現国王の息子で副皇太子で若干31歳。で、このムハンマド副皇太子の役職がスゴイ!

 

副皇太子第二副首相国防大臣経済開発評議会議長

 

兼任しすぎだろ!!

 

で、この役職の中でも経済開発評議会議長っていうのが石油含む全ての経済政策に対する決定権をもっています。で国防相も兼任してるから軍事と経済政策を掌握してるんですね。これだけ権力を集中させたわけですから、将来の最有力国王候補なんでしょう。

 

 

で、今回のサウジアラビア主導によるOPEC減産合意となると

 

 

将来の国王候補である副皇太子に箔をつけるため

 

 

っていう気がしなくもないです。深読みかもしれませんが、、。

 

さて、これで世界への原油供給量はこれまでジャブジャブ流通させていた蛇口を少し閉めたわけですから嫌でも原油価格が上がってくることは間違いないでしょう。

価格推移

 

昨日の今日で、すでにこれだけ上がっていますからね。
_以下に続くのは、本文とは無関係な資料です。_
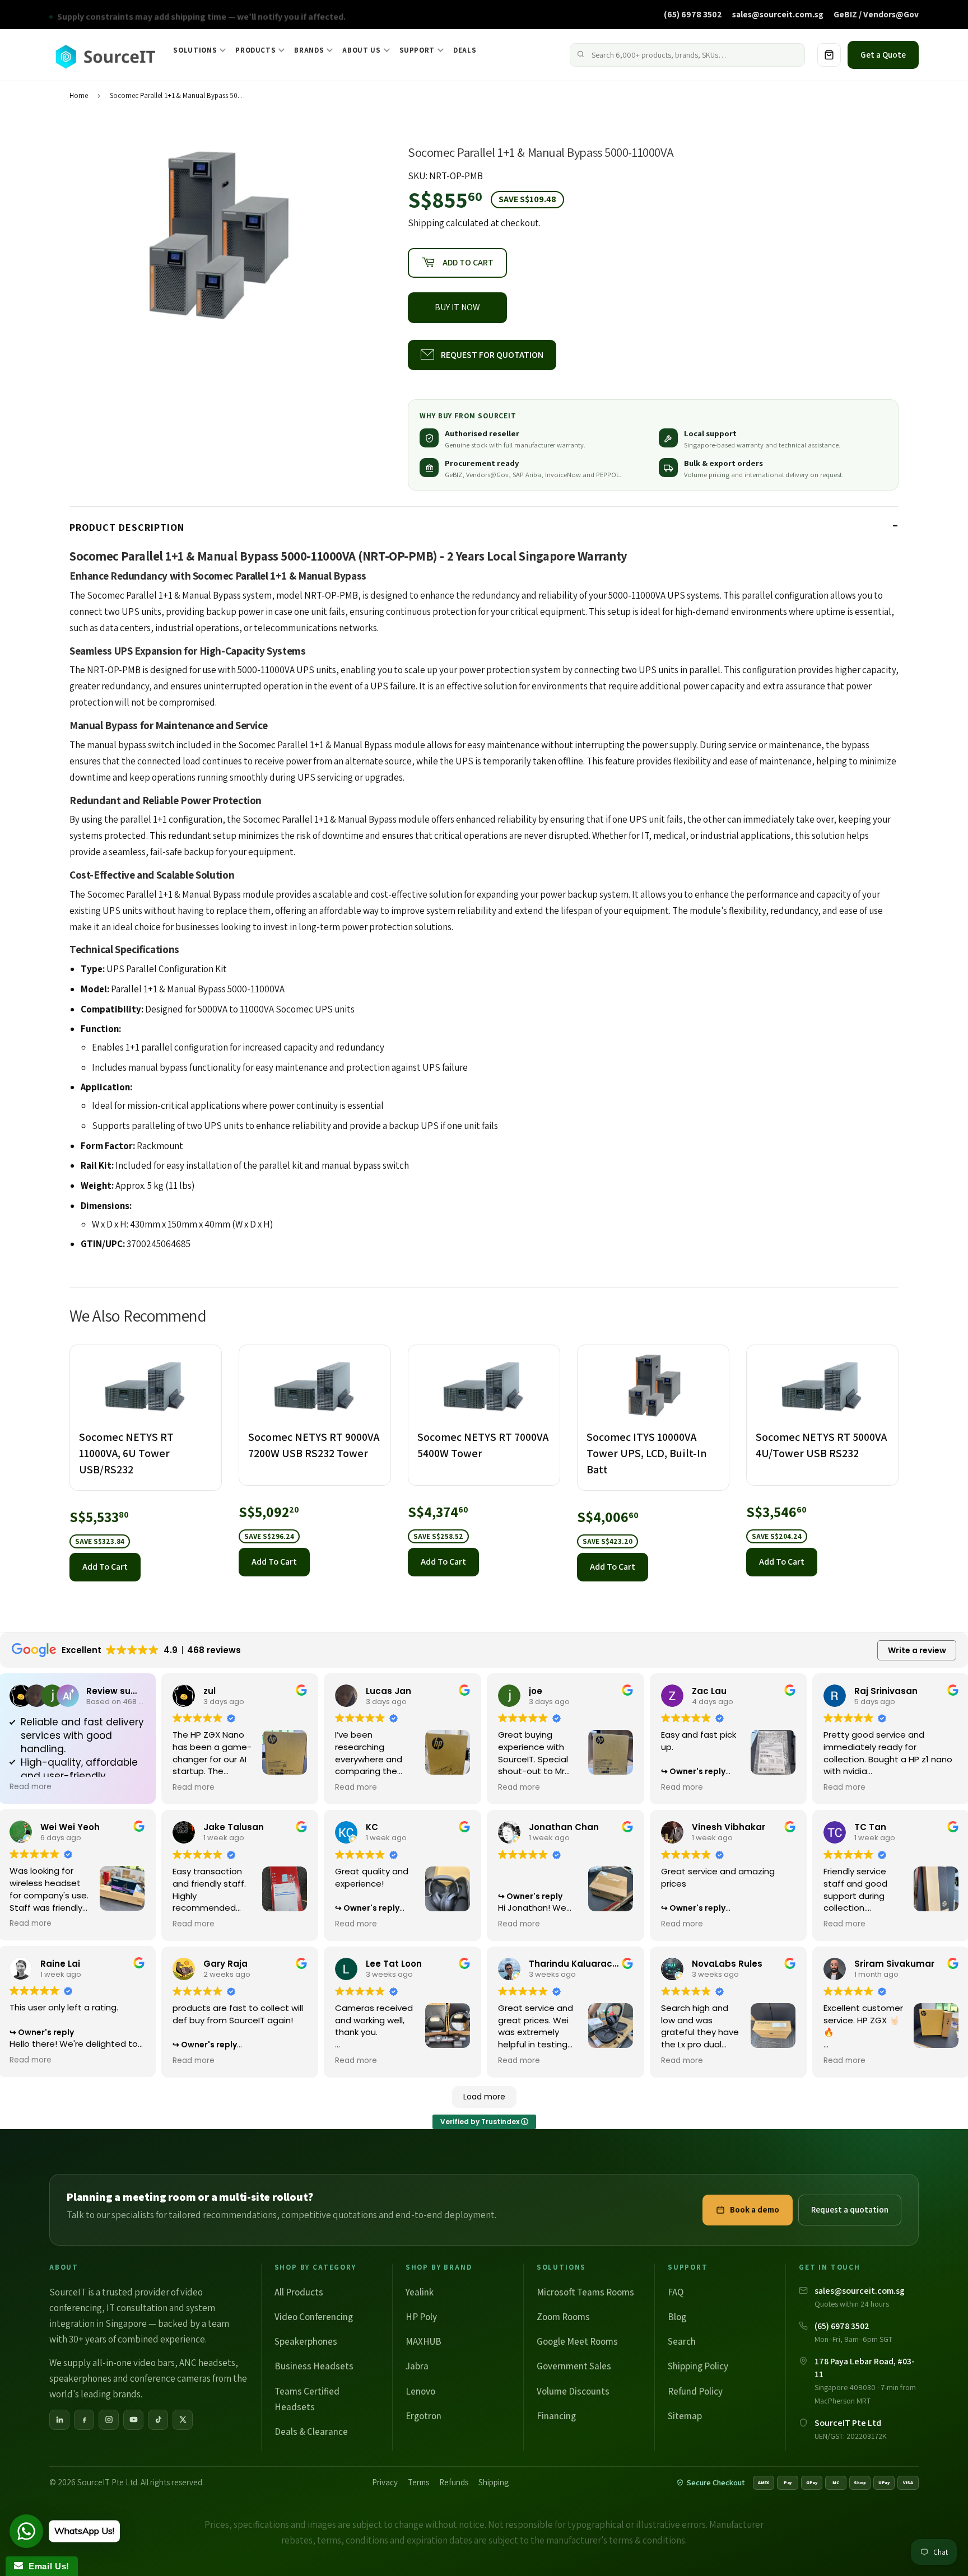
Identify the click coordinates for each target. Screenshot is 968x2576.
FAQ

少し前まで$40の少し上をちょこちょこ動いてたのに、一気に$50が見えてますからね。

 

 

そしてこの原油価格上昇によって、主要産油国以外のナイジェリアやエクアドルなど原油安で国内情勢が混沌としていた国も少しは収益が改善されるはずなのでマシになるかもしれません。

 

 

また一方で、これまでの原油安により採算が見込めないという事で勢いを失っていたシェールガス企業も息を吹き返すかもしれません。すでに多くのシェールガス企業が撤退や廃業したなかで、まだ生き残っている企業はそれだけ体力があるという事ですし、競合他社が少なくなった今を絶好のチャンスとみているかもしれません。

 

また先程登場したムハンマド副皇太子が率先して行っている経済政策『ビジョン2030』は原油に依存した経済収益の割合を少しずつ減らし、金融・製造業などの割合を増やす「脱・石油」がテーマとなっているので、そこを考慮すると最大産油国のサウジアラビアがさらにOPECを主導して減産・原油高を加速させることも十分に考えられます。9月に日本に訪問した理由の一つとして製造業における日本の技術力の高さを評価してという一面もあるようです。

 

 

タイトルで真の勝者は誰なのか?とういう事でしたが、実際のところまだわかりません。

 

 

自国の我儘を突き通して生産量を確保したイラン

 

供給調整役というOPECの顔を取り戻したサウジアラビア

 

原油高で風向きが少し変わったシェールガス企業

 

 

これからも注視していく必要はありますね。

 

 

日本国内は国内に流通している99%を海外からの輸入に頼っている状況なので、この合意によってこれから冬にかけてジワジワと石油製品の値段があがってくることが予想されます。特に冬は灯油などの石油製品も増えてくるので、私たちのような販売店だけでなく、家計にも少なからず影響が出ると思われます。